(Part 1 tells the background of a quilt inscribed with many names, and how I started my search for the details of its history. Part 2 details some of the interesting family stories. Part 3 tells a long story about three intertwined families.)
In general, I'm noticing that many households included more than our typical nuclear families. It becomes clear pretty quickly that most families took in extended family members when the need arose, single or widowed aunts and uncles and parents, for example. Many households took in boarders, and many hired servants, often recently arrived from Ireland, especially during the early childbearing years. Hardly anyone lived alone.
Most people didn't move around much. Most people were born in Massachusetts or other New England states. And they pretty much stayed put in Melrose or the nearby area. Some people were immigrants from Europe, generally British, or from Canada. The most far-flung I've found is Sarah Hart Hunt and her brother Sidney Hart. One of their parents came from Nova Scotia and the other came from Cuba.
It's fun also to note the professions of the time. Some sound very familiar - physician, clergyman, carpenter, superintendent, accountant, mechanic, vocal teacher, professor at training school. Some are probably careers that are still around today, just expressed somewhat differently - sea captain, real estate dealer, lumber camp laborer, clerk, proprietor of a grocery store, retail merchant of home furnishings, sewer inspector. Salesmen are listed with the particular product - tea and coffee, beef, lace curtains. Clerks and bookkeepers worked at an elevator company, railroad, bank, state prison, and manufacturing company.

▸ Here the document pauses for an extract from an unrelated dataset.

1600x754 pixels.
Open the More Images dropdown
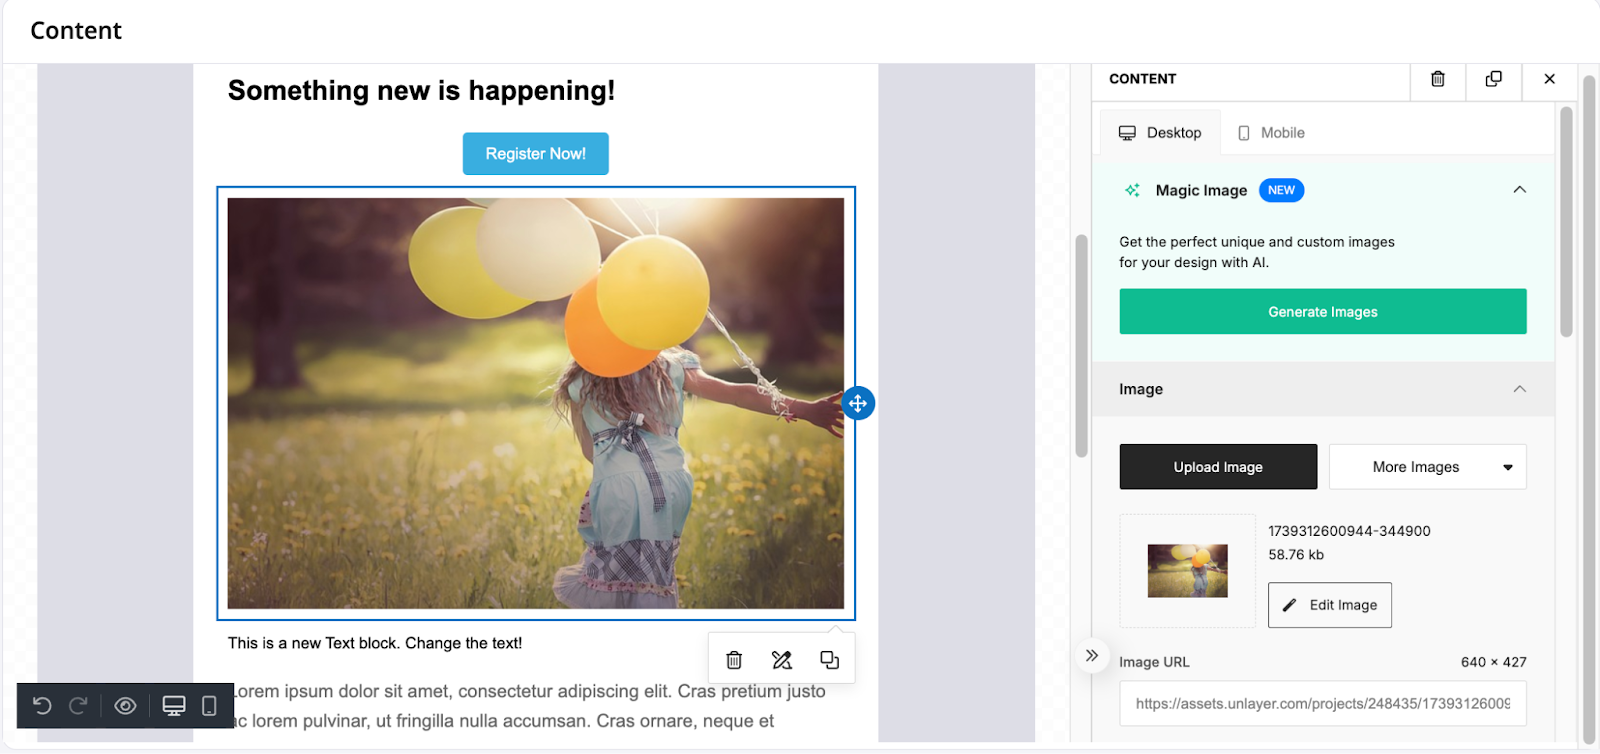(x=1427, y=467)
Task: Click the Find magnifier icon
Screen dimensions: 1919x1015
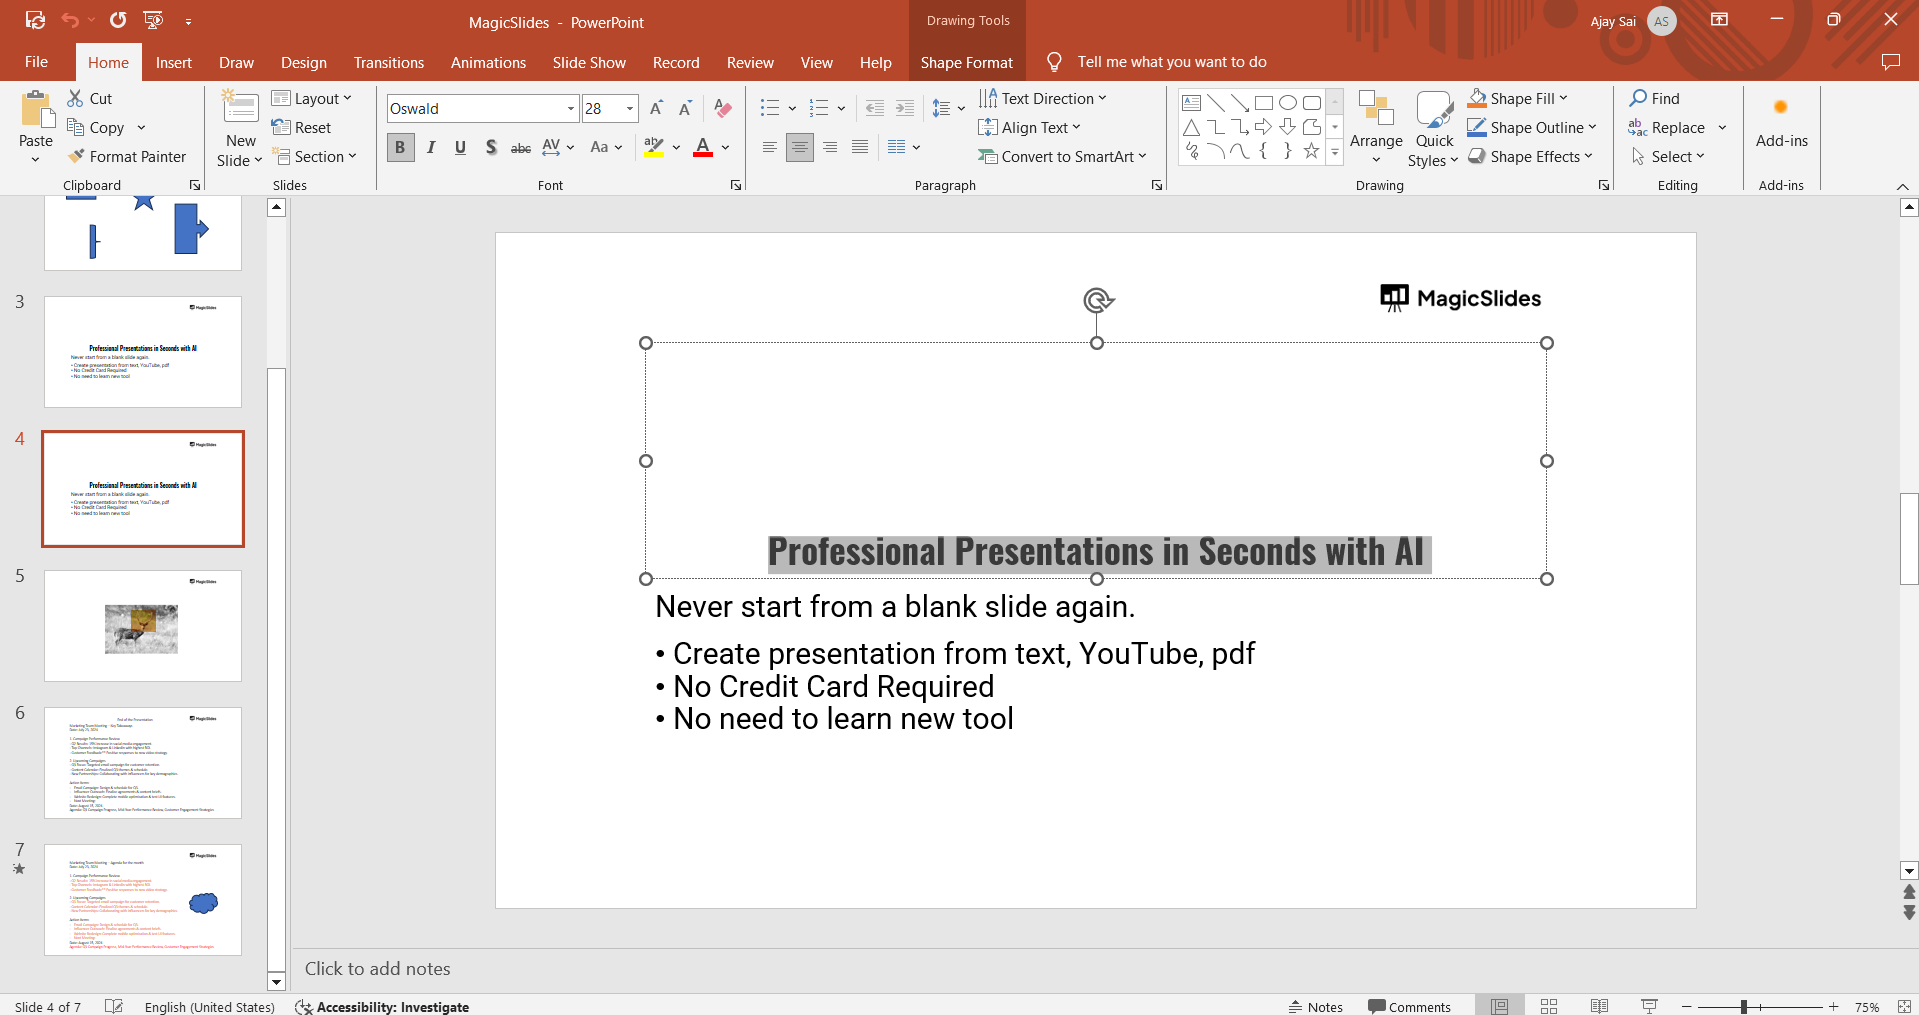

But some professions are clearly from a different era:
typesetter
leather cutter
drawbridge operator
paper hanger
rubber shoe maker
clerk, patent medicine
blacksmith
brass finishing
comb manufacturer
And some will take some research to understand:
clerk, patterns
composites
moulder
These lists concern the men. The most common listing for women is "keeping house". Sometimes, when unmarried or widowed, they owned the houses in which they lived and took in boarders. Women sometimes had careers outside the home, too. The women of Melrose were:
teacher, public school
supervisor, public school
singer
nurse
servant
dressmaker
landlady
landlady
cashier, dry goods
music teacher
chambermaid
milliner, department store
owner, millinery shop
In 1880, Harriet Cobb was living in Cambridge, MA, age 41. She was a widow and a physician. She was living with her mother and two younger brothers, one a store clerk and one (if I'm reading it correctly) a manufacturer of straw goods. In 1900, she was still living in Cambridge and still a physician. She was living with two of her sisters, seven boarders, and two servants. She is notable as the only woman I've found so far that has entered what was then so clearly a man's profession. Both she and Jenny Howes who owned a millinery shop were widows.
Names
And then there are the names! Such wonderful names, just right, not surprisingly, for a period novel!
music teacher
chambermaid
milliner, department store
owner, millinery shop
In 1880, Harriet Cobb was living in Cambridge, MA, age 41. She was a widow and a physician. She was living with her mother and two younger brothers, one a store clerk and one (if I'm reading it correctly) a manufacturer of straw goods. In 1900, she was still living in Cambridge and still a physician. She was living with two of her sisters, seven boarders, and two servants. She is notable as the only woman I've found so far that has entered what was then so clearly a man's profession. Both she and Jenny Howes who owned a millinery shop were widows.
Names
And then there are the names! Such wonderful names, just right, not surprisingly, for a period novel!
Clara Fogg
Fannie Macomber
Sophronia A. Ford
Reginald Wooldridge
Belle M. Montgomery
Augustus L. Holmes
Sarah M. Lavender
Ella Laviolette
(Part 5 sums up my research. Part 6 shares the first information from librarians and historians in Melrose. I've written a little aside about the fun of being able to look at original records online. And, since the quilt did initially come to me for repair, and I did eventually stop reading census forms and do the repair work, and wrote up the techniques and choices involved. And then I went back to the research, and continued to find lots of great information. And also, a summary on the occasion of the exhibit about the quilt, December 2018, in Melrose. After the events, I described the homecoming experience and the exhibits, and wrote about the little quilt I made that was inspired by the historical quilt. A set of summaries of the data and stories that brought the quilt to life.) And a very astonishing coincidence with another quilt and a family tree. I was given a photo of one of the people named on the quilt.
Most enjoyable.
ReplyDeleteSeeing your comment about one of Harriet Cobbs brothers being a manufactur of straw goods, I was reminded of reading a story about a young woman living in New England whose family made straw braid for the many different straw hats of the era. She was required to braid so many feet of straw every day. During the summer her way of measureing was to drop the braid out of the window and when it touched the ground she was finished for the day. Unfortunately, I cannot remember where or when I read this but thought it might throw some light onto your research.
ReplyDeleteThanks! I immediately pictured Rapunzel dropping her braid out of the tower window. Maybe that story inspired the girl to measure her work the same way. Hee, hee! Also, yes, it's interesting to think of family and home businesses including all the family members in this way.